La formation des commissaires et des officiers est, quant à elle, gérée par l'école nationale supérieure de police (ENSP), établissement public rattaché directement au directeur général de la police nationale, dont dépendent les écoles de Saint-Cyr-au-Mont-d'Or, chargée de la formation des commissaires, et de Cannes-Écluse, chargée de la formation des officiers.

Cette stricte séparation de la formation nuit, en pratique, à la cohésion des corps et à l'émergence d'une culture commune au sein de la police nationale . Ainsi que le relevait le rapport précité de l'IGPN, elle « induit des difficultés pour les agents qui ont du mal à identifier clairement leur position, leur rôle et leurs missions au sein du dispositif policier » et « rend difficile la bonne compréhension de la chaîne hiérarchique par les différents corps ».

Au-delà de la séparation physique des écoles, c'est également de l'absence de pilotage unifié que découlerait la difficulté à établir une cohérence pédagogique des formations dispensées aux trois corps.

Ce sentiment est largement partagé sur le terrain . Entendus par votre rapporteur, les représentants des différentes organisations syndicales représentatives de la police nationale font, tous, état d'une véritable fracture entre les corps. Pour tenter d'y remédier, ils appellent à renforcer les synergies dès le stade de la scolarité en école, afin de favoriser la connaissance mutuelle des corps.

b) Des évolutions encourageantes, qui mériteraient d'être approfondies

Forte de ce constat, la direction générale de la police nationale a récemment initié plusieurs évolutions de son dispositif de formation.

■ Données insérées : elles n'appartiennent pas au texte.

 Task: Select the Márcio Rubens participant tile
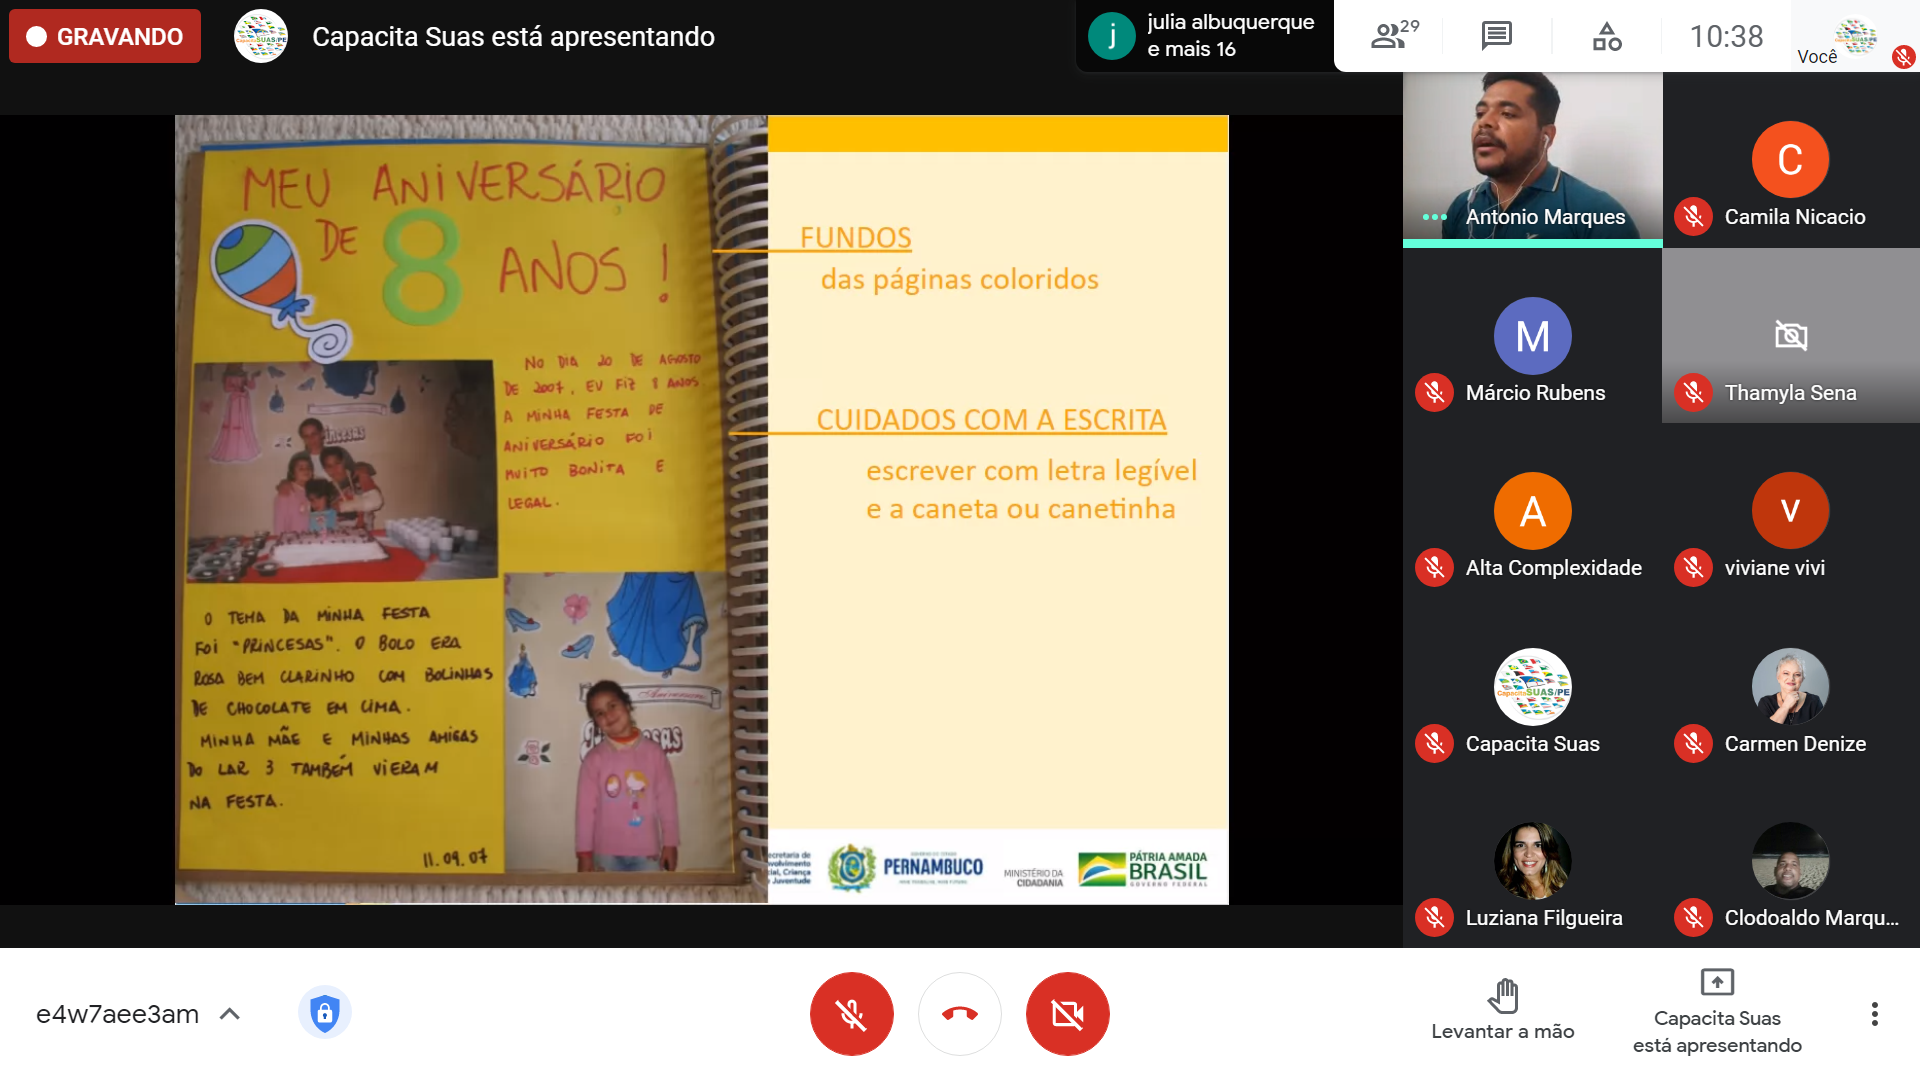(x=1532, y=336)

À compter de septembre 2020, les élèves commissaires, officiers et gardiens de la paix débuteront leur formation en école par le suivi, pendant un mois, sur un site unique, d' apprentissages partagés . Ceux-ci ont vocation à enseigner aux nouvelles recrues, quel que soit leur corps d'appartenance, un socle minimal de connaissances et de valeurs communes, qu'il s'agisse de la connaissance de l'institution, de la déontologie ou encore des compétences relationnelles du policier.

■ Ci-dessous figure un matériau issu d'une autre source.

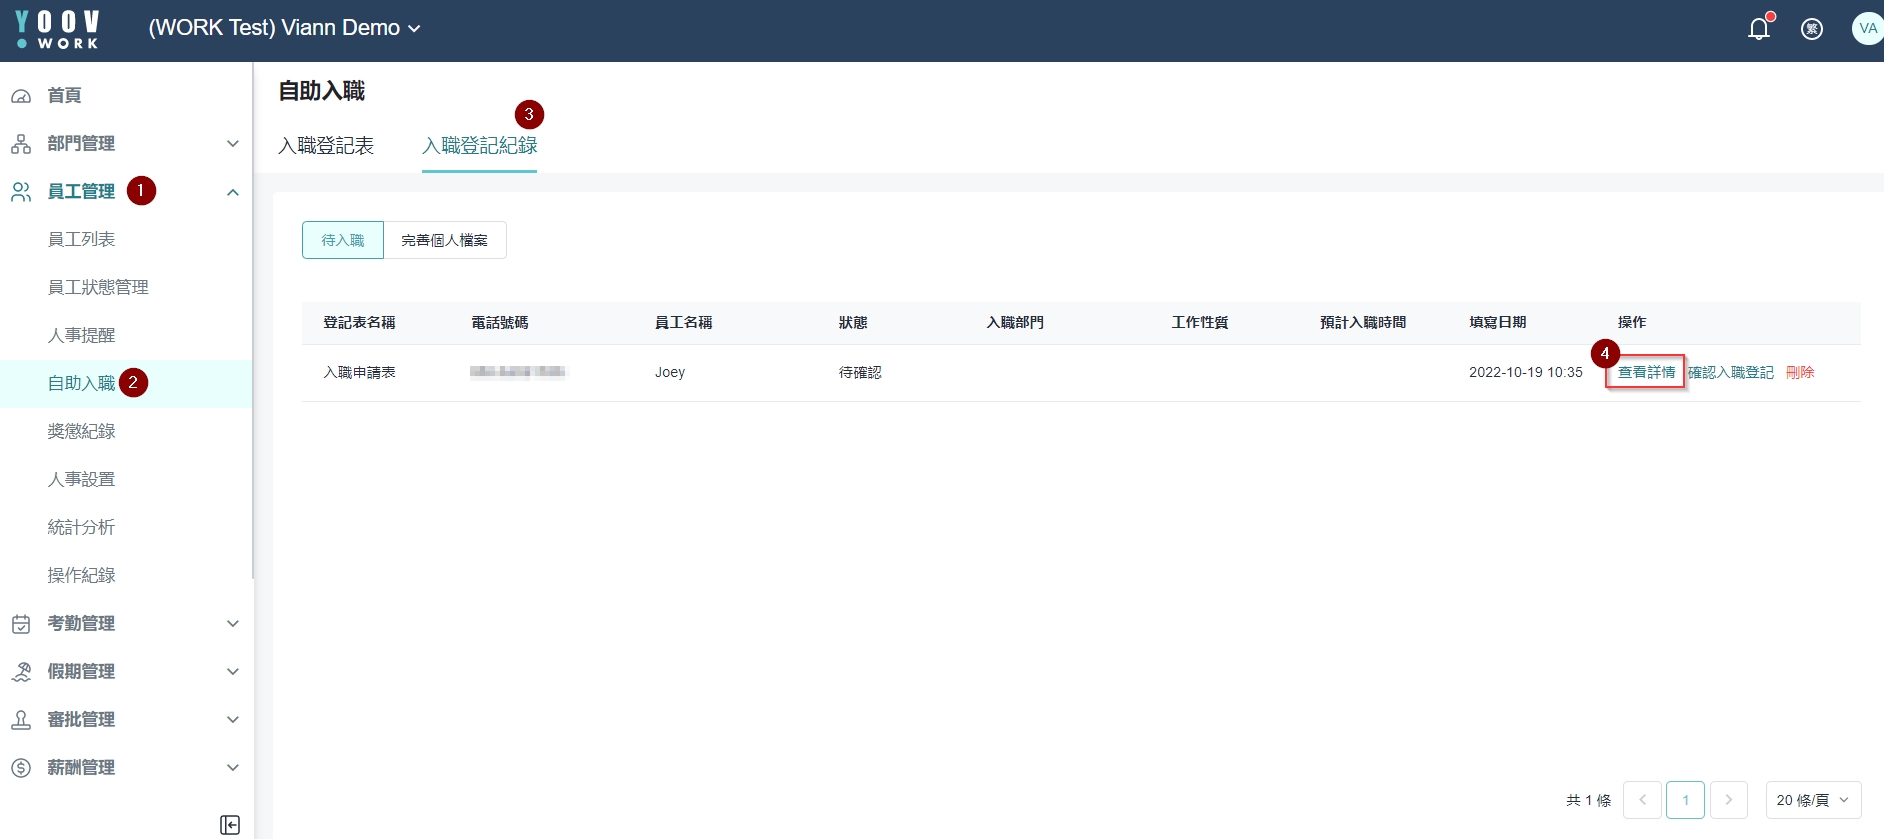Open the VA user avatar menu
This screenshot has height=839, width=1884.
tap(1866, 28)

Cette réforme constitue une avancée intéressante, bien que, de l'avis de votre rapporteur, insuffisante .

S'il comprend les difficultés matérielles, logistiques et financières qu'il y aurait à créer une « académie de police », projet un temps envisagé par le ministère de l'intérieur et, à ce jour, écarté, il considère nécessaire de réfléchir à la mise en place d'un projet pédagogique plus ambitieux, ne se limitant pas au premier mois de formation mais servant, plus largement, de fil conducteur à l'ensemble de la scolarité des élèves policiers.

Parallèlement à cette réforme pédagogique, une mission a été confiée à l'inspection générale de l'administration sur l'organisation structurelle du dispositif de formation police nationale . Le rapport, rendu en juillet 2019, dresse le constat de relations « distantes » entre les deux instances en charge de la formation au sein de la police nationale, la DCRFPN et l'ENSP, et conclut à la nécessité d'une réforme de structures . Trois évolutions sont envisagées : le renforcement de la tutelle de la DRCFPN sur l'ENSP ; la réintégration de l'école des officiers de Cannes-Écluse au sein de la DRCFPN, en la détachant complètement de l'ENSP ; la suppression de l'ENSP et la réintégration de ses missions au sein de la DCRFPN.

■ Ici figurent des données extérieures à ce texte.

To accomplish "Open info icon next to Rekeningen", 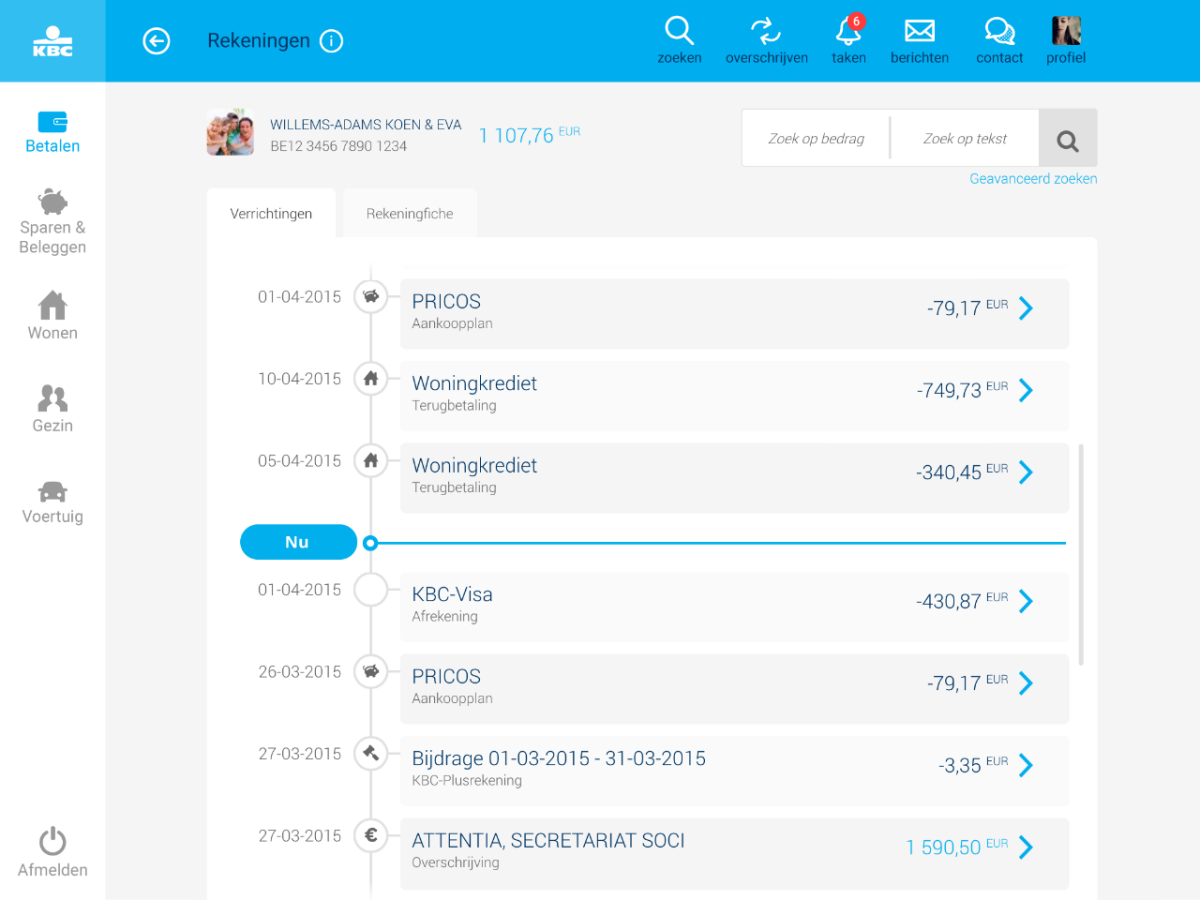I will (331, 41).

À ce stade, la direction générale de la police nationale n'a pas tranché sur la solution à privilégier. Aucune information précise n'a d'ailleurs pu être communiquée à votre rapporteur sur l'échéance envisagée pour procéder à une telle réforme. Pour sa part, celui-ci estime que la suppression de l'ENSP constituerait une voie à privilégier pour s'assurer d'un pilotage plus cohérent et unifié de la formation au sein de l'institution policière .


* 9 Les écoles de gendarmerie sont situées à Châteaulin, Chaumont, Dijon, Montluçon et Tulle.

* 10 Rapport de l'inspection générale de la police nationale sur la formation dans la police nationale, décembre 2015, cité par le rapport n° 612 (2017-2018) de M. François Grosdidier fait au nom de la commission d'enquête du Sénat sur l'état des forces de sécurité intérieure, juillet 2018.